Chad Griffin, president of the Human Rights Campaign, urged Daugaard to veto the legislation and to meet with transgender constituents who would be affected by the measure.
“We urge him in the strongest possible terms to veto this legislation, and to engage in thoughtful dialogue with his transgender constituents, especially South Dakota’s transgender children,” Griffin said. “Knowledge is power, and we hope that by learning about their experiences, the daily challenges they face, and the damage this bill will inflict on their lives, that he will show true leadership and reject this measure. History has never looked kindly upon those who attack the basic civil rights of their fellow Americans, and history will not treat kindly those who support this discriminatory measure.”
Although in previous years anti-LGBT “religious freedom” measures were derailed in Arizona, Arkansas and Indiana after outcry in the business community, that same level of outcry wasn’t present in South Dakota.
The South Dakota Chamber of Commerce didn’t respond to the Washington Blade’s request for comment on Friday about the anti-trans legislation. Also not responding to requests for comment on the bill were major employers in South Dakota: Citibank, which operates its headquarters in Sioux Falls, and Tyson Foods, which operates Tyson Fresh Meats out of Dakota Dunes.
Cindy Morrison, executive vice president of Sanford Health, a major medical facility based in Sioux Falls, S.D., said Sanford Health has no position on the bill.

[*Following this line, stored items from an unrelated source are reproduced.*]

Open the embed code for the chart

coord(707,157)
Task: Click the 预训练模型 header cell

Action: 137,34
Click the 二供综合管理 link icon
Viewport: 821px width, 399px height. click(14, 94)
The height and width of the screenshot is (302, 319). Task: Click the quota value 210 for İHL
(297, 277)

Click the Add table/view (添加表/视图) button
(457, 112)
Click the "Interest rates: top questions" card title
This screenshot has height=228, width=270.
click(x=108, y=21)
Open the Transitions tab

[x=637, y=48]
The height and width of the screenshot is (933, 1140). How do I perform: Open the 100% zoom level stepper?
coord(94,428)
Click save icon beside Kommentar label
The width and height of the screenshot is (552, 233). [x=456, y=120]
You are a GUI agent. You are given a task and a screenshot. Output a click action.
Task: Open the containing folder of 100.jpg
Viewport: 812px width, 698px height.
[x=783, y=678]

Matt McTighe, executive director of Freedom for All Americans, also called for a veto of the bill, saying it was a “gross invasion of privacy.”

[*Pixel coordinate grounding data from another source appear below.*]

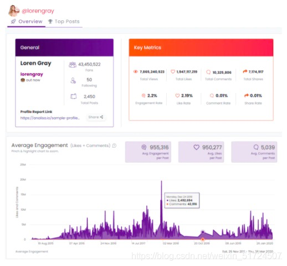Open the analisa.io sample profile link
Viewport: 287px width, 266px height.
coord(50,118)
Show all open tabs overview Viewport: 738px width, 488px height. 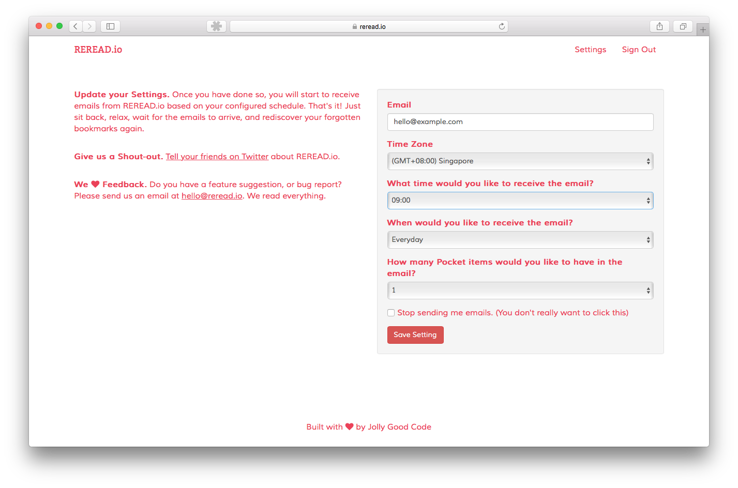point(682,26)
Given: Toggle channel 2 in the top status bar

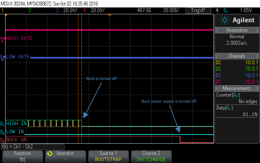Looking at the screenshot, I should click(x=30, y=10).
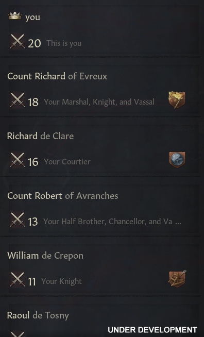Click the truncated 'Your Half Brother, Chancellor' text
The image size is (204, 337).
point(112,222)
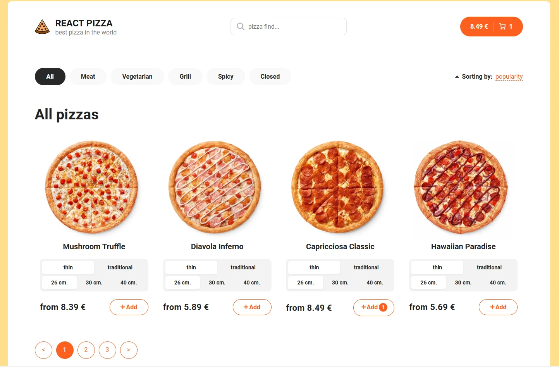559x367 pixels.
Task: Click the search magnifier icon
Action: pyautogui.click(x=241, y=26)
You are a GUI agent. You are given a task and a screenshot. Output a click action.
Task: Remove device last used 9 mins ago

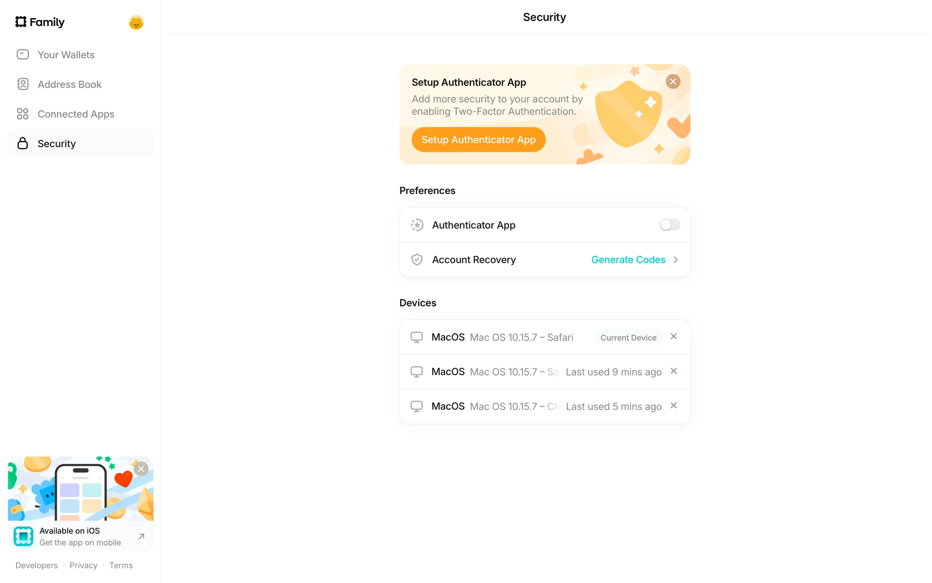pos(674,371)
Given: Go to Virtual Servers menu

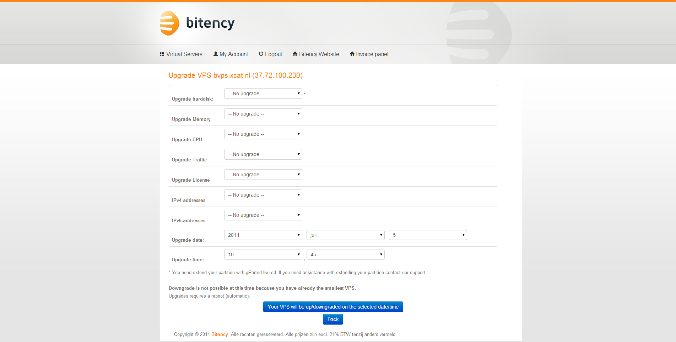Looking at the screenshot, I should [184, 54].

“This bill is a solution in search of a problem,” McTighe added. “South Dakota needs leadership from Gov. Dennis Daugaard. If Gov. Daugaard signs House Bill 1008 into law, families across the nation will know that South Dakota is not open and welcoming place to be. We call on Gov. Daugaard to veto House Bill 1008.”

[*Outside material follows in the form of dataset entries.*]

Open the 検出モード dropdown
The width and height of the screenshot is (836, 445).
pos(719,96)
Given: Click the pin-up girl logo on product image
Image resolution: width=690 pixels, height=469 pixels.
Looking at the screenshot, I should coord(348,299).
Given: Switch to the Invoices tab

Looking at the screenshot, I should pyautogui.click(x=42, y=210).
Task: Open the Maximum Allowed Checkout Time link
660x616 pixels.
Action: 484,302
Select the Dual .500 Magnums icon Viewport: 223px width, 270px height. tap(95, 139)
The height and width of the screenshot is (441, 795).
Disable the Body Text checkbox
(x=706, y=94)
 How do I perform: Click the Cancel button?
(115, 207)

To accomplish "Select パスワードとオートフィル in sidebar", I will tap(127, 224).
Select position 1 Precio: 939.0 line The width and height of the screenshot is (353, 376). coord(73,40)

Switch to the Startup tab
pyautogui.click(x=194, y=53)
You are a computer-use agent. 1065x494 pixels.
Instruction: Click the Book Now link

Last week, a White House official declined to comment on HB1008 in response to an inquiry from the Washington Blade. Yet to publicly oppose the legislation is the presidential campaigns of Hillary Clinton and Bernard Sanders. The Blade has placed requests in with those campaigns seeking comment.
Kris Hayashi, executive director of the San Francisco-based Transgender Law Center, called for a veto on the basis the bill would endanger both South Dakota and transgender students.
“Using state law to force a student to use a separate bathroom from their peers just because they are transgender is not only dangerous and wrong, it is a violation of federal law,” Hayashi said. “If signed by the governor, this bill would endanger students and open up South Dakota schools to legal chaos, liability, and the loss of millions in federal funds. Transgender Law Center urges Gov. Daugaard to veto this bill and stop South Dakota from becoming the first state in the country to fly in the face of federal law by mandating discrimination against transgender young people.”
In South Dakota, HB 1008 is but one anti-LGBT bill pending before the legislature, although it’s the furthest along in the process. Another bill is HB 1007, a religious freedom bill seen to enable anti-LGBT discrimination. Yet another, HB 1112, would ban any transgender-inclusive policies in South Dakota schools.